Но близких друзей в ребячьей гурьбе Платон, разумеется, не нашел, и то же самое продолжалось в гимназии, но после первого же урока с Лоллием тот сел за рояль и сыграл Платону известную мелодию из оперы Глюка (иногда называют эту мелодию «жалобой Эвридики»). Платон заслушался. Лоллий играл Глюка в собственном фортепьянном переложении. Вскоре мать подыскала ему антикварный клавесин, о чем Лоллий просил ее давно. Евлалия Никандровна уступила, хотя про себя опасалась, не слишком ли злоупотребляет ее сын фортепьянной игрой и не от этих ли длительных бдений не спадает у него высокая температура. Лоллий все еще колебался между исполнительством, импровизацией и композицией, что помимо слабого здоровья затрудняло его дальнейшую карьеру в музыке, а вне музыки он не мыслил для себя никакой деятельности. Лоллий начинал играть своего любимого Шуберта (он выделял его среди новейших композиторов, которым определенно предпочитал мастеров восемнадцатого или даже семнадцатого века), от исполнения незаметно для самого себя переходил к импровизации, нередко зачаровывавшей самого Савского, а потом, среди ночи, набрасывал на нотной бумаге несколько мыслей и возвращался к роялю, чтобы их озвучить. Впрочем, композиции, записанные Лоллием, знатокам решительно не нравились. Их находили то слишком банальными, то чересчур оригинальными, выходящими за пределы музыки, бросающими слишком резкий вызов гармонии и контрапункту. Самого Савского они настораживали, хотя игру Лоллия он слушал часами, забывая исправлять явные ошибки своего ученика.
Когда Лоллий встал из-за рояля, Платон впервые внимательно присмотрелся к нему. Перед ним стоял очень высокий, худощавый до костлявости юноша с длинными очень светлыми волосами, зачесанными назад (прическа придавала ему некоторое сходство с Шиллером) и с глазами васильково: синими, которые неловко назвать голубыми. Лоллий напоминал деревенского пастушка, только кнута и дудочки не хватало. Подобный тип частенько встречался в русских деревнях, и можно спорить, чисто ли славянский это тип или славянско-угро-финский. Но при этом Лоллий походил и на какого-нибудь молодого Вертера или на юного немецкого студента-романтика, скажем, на Ансельма из гофмановского «Золотого горшка».

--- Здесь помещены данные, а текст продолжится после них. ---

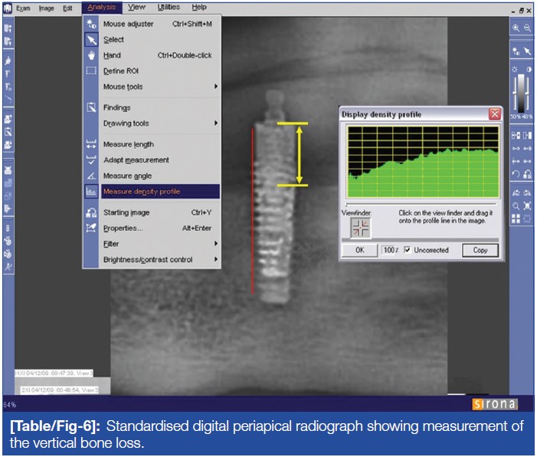Click the Mouse adjuster menu icon
Viewport: 537px width, 457px height.
[x=91, y=24]

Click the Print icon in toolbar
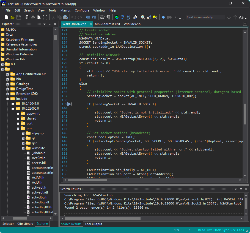[x=33, y=17]
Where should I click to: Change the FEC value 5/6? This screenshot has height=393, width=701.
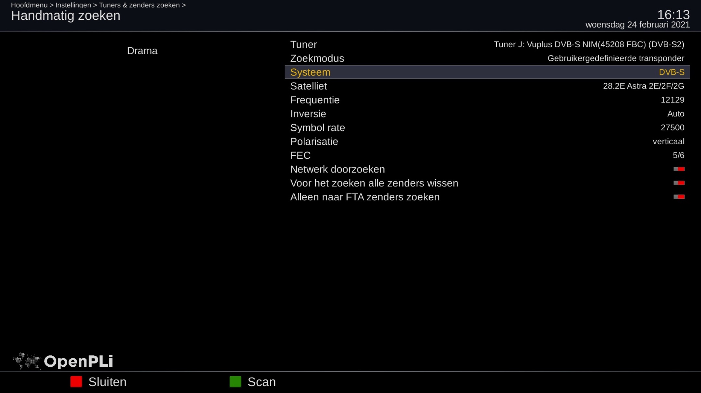(x=679, y=156)
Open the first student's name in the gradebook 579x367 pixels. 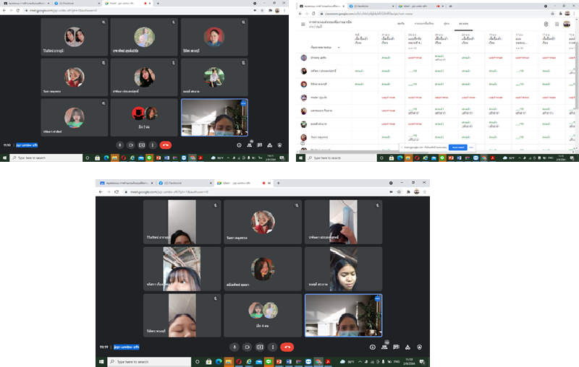[321, 58]
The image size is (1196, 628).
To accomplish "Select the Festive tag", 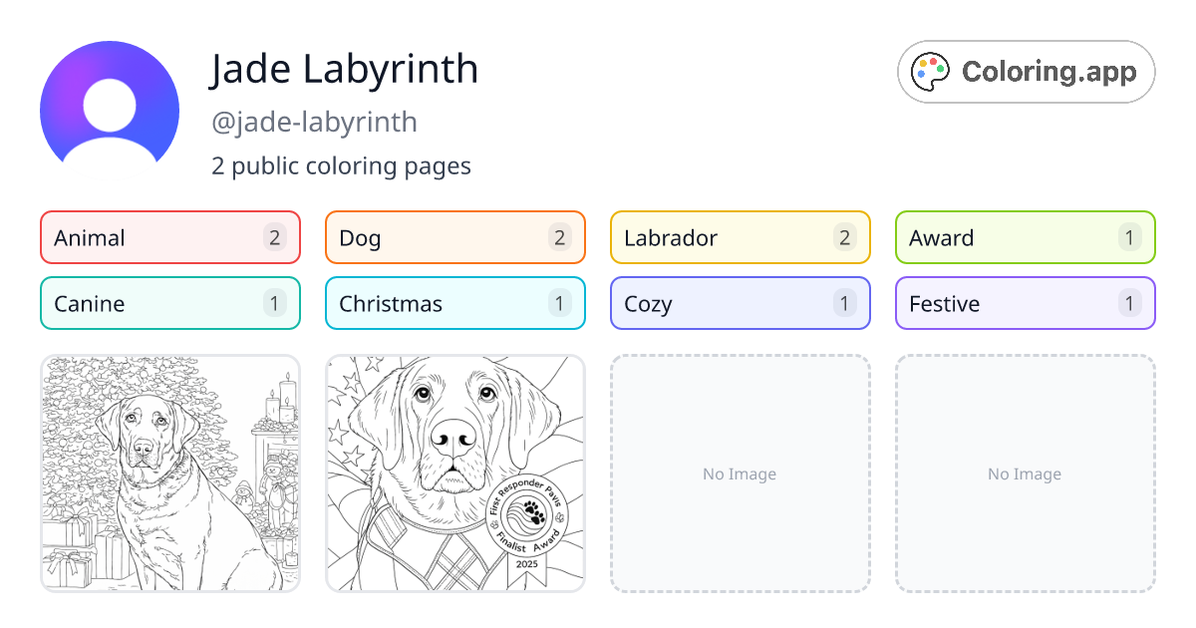I will (1025, 303).
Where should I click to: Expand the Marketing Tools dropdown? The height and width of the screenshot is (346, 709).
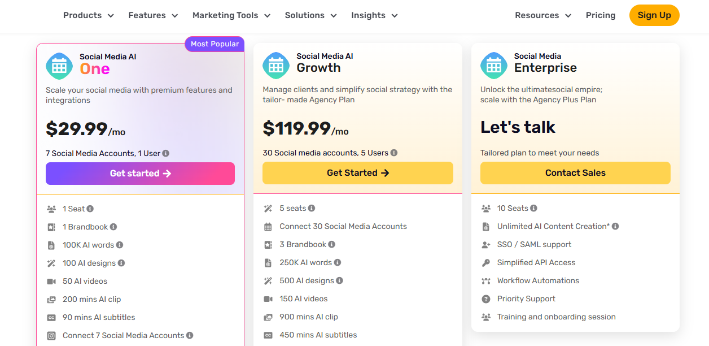pos(231,15)
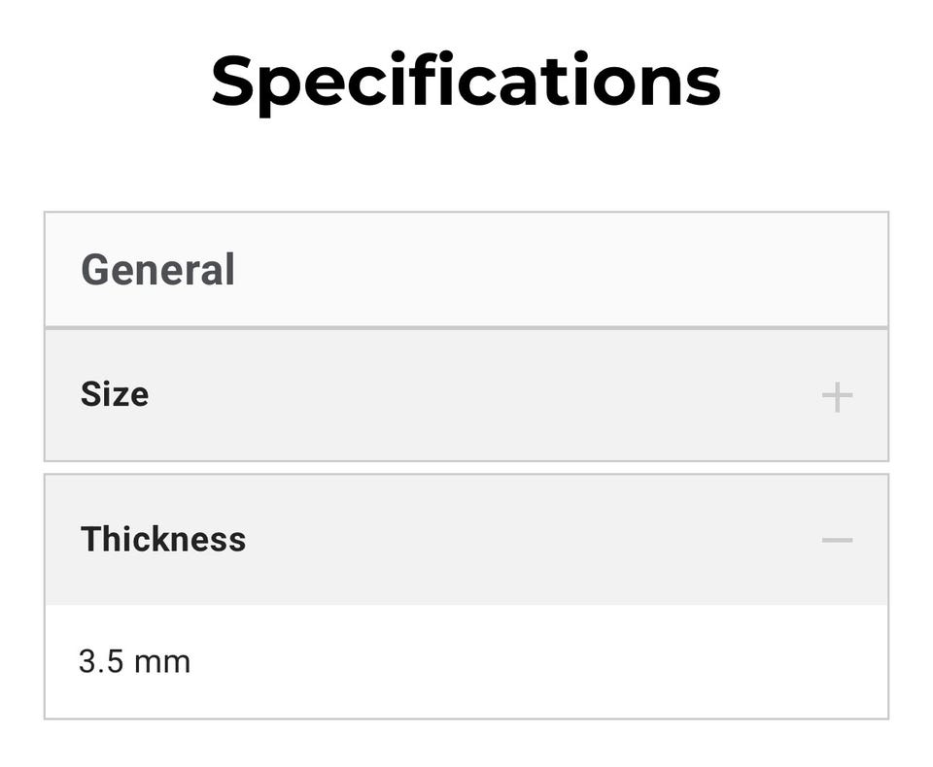Select the Thickness label text

(x=163, y=539)
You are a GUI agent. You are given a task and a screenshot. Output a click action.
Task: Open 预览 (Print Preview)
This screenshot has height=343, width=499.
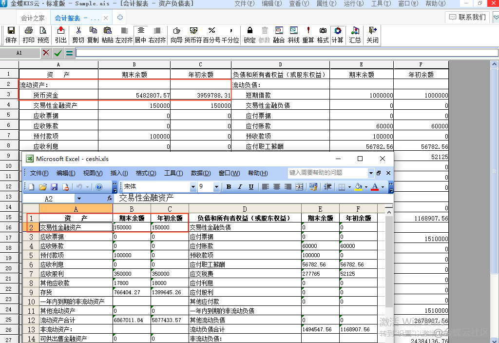point(43,35)
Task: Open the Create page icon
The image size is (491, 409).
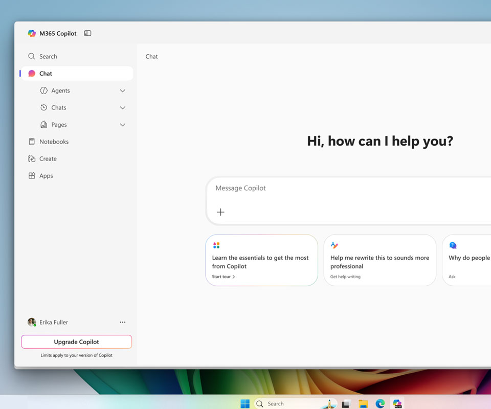Action: [32, 159]
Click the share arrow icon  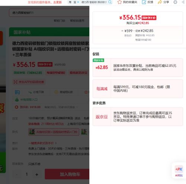[x=160, y=2]
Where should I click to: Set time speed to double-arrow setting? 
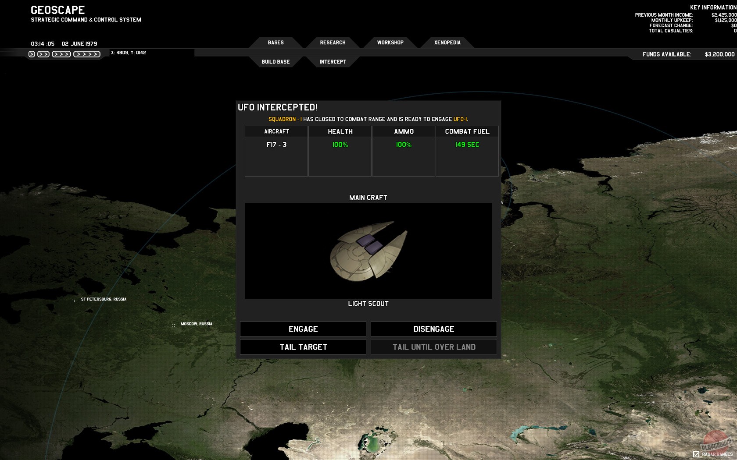click(x=43, y=54)
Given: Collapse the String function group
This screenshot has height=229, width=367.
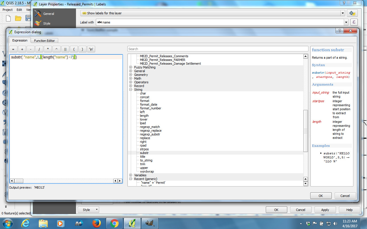Looking at the screenshot, I should pyautogui.click(x=131, y=89).
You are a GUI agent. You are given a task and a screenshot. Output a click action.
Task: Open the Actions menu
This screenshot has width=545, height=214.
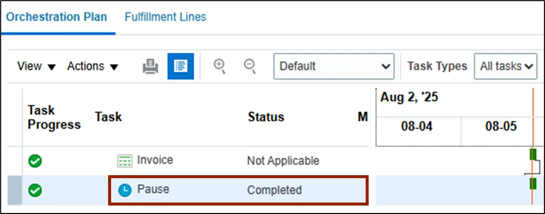[93, 66]
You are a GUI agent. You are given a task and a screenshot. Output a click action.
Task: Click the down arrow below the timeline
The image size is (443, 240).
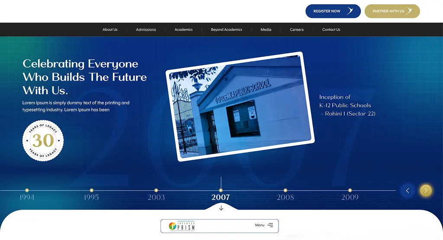click(x=221, y=208)
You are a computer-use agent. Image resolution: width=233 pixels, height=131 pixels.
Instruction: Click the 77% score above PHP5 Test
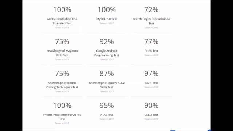point(151,41)
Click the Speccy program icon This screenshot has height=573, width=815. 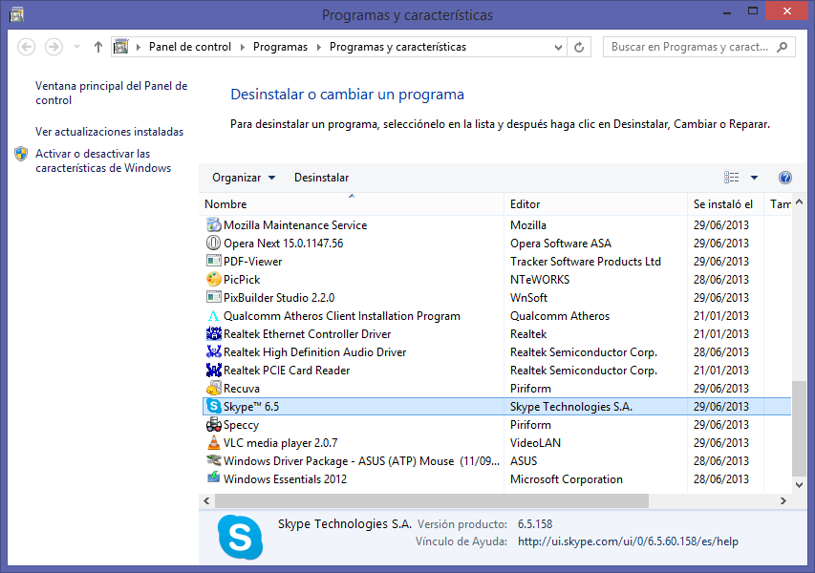pos(214,425)
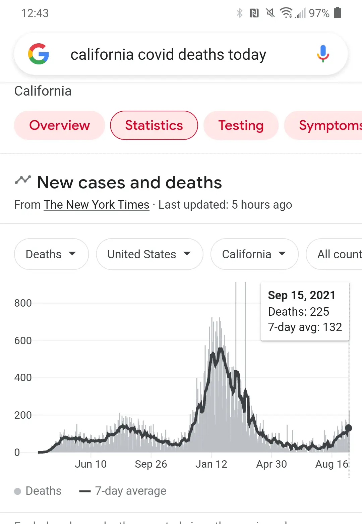Tap the Google logo icon
Image resolution: width=362 pixels, height=524 pixels.
pos(39,54)
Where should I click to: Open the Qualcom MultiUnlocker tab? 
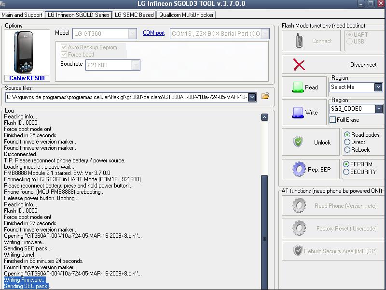(186, 15)

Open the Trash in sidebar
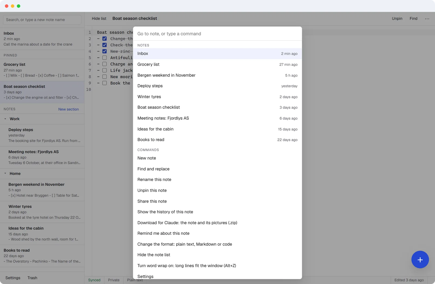32,278
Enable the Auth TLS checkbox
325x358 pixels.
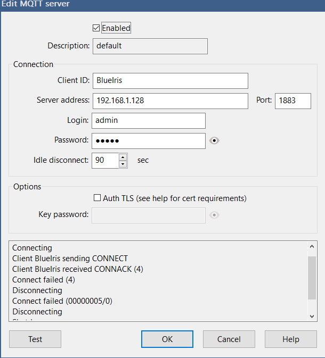coord(97,198)
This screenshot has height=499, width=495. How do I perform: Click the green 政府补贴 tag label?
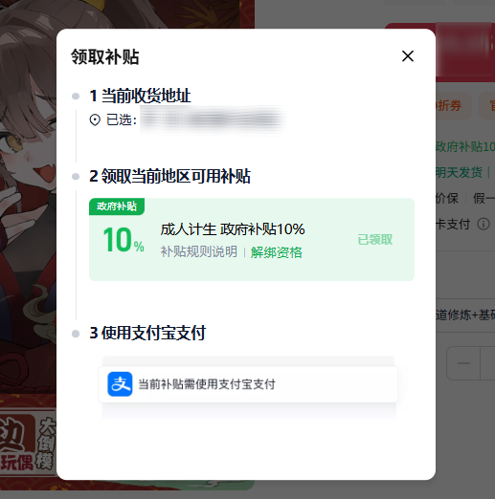[x=117, y=206]
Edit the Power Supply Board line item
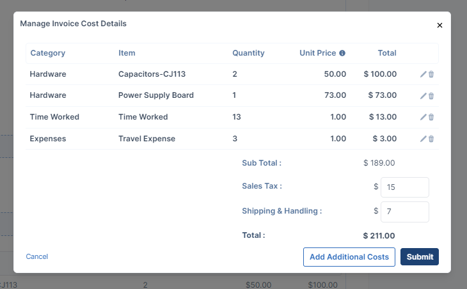This screenshot has height=289, width=467. click(x=423, y=96)
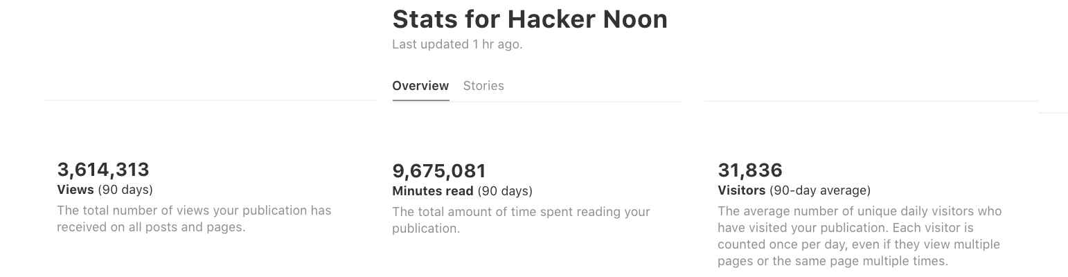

И Платон в ответ начал декламировать ему «из греческой трагедии, конечно» (Гёте, «Фауст», трагедии первая часть, сцена 1, перевод Н.А. Холодковского). Платон Демьянович по-разному рассказывал об этом чтении. Иногда он говорил, что читал Эсхила, а это сомнительно: Лоллий слишком мало понял бы и был бы обескуражен. По всей вероятности, Платон декламировал все-таки Еврипида, о чем тоже упоминал, но неохотно; слишком уж язвительной критике он вслед за Ницше подвергал автора «Медеи», как разрушителя трагедии, но ведь Еврипид разрушал трагедию психологизмом или лиризмом, все-таки музыкой, хотя и не той музыкой, из духа которой трагедия родилась. Что здесь было: музыка, покинутая духом, но все еще жалобно звучащая, или дух, оставленный музыкой и озвученный одной только жалобой? Подобное чтение греческих стихов я слышал от Якова Эммануиловича Голосовкера и спросил его, не отсюда ли мелодии в операх Глюка, что он вполне допускал. Платон читал, а Лоллий уже начал подбирать на фортепьяно мелодии, уловленные в этом чтении. К такому совместному музицированию и сводились в основном уроки Платона. Когда обеспокоенная Евлалия Никандровна заглядывала в комнату сына и осведомлялась, чем он занимается: древними языками или музыкой, Лоллий махал на нее руками и заверял, что иначе вообще ничему не выучится, а Платон важно доказывал, что такая метода имеет свои обоснования. И действительно, гимназические учителя подтверждали успехи Лоллия, только жар держался у него все дольше, а вернее, совсем уже не спадал. Казалось, музыка сжигает юного музыканта.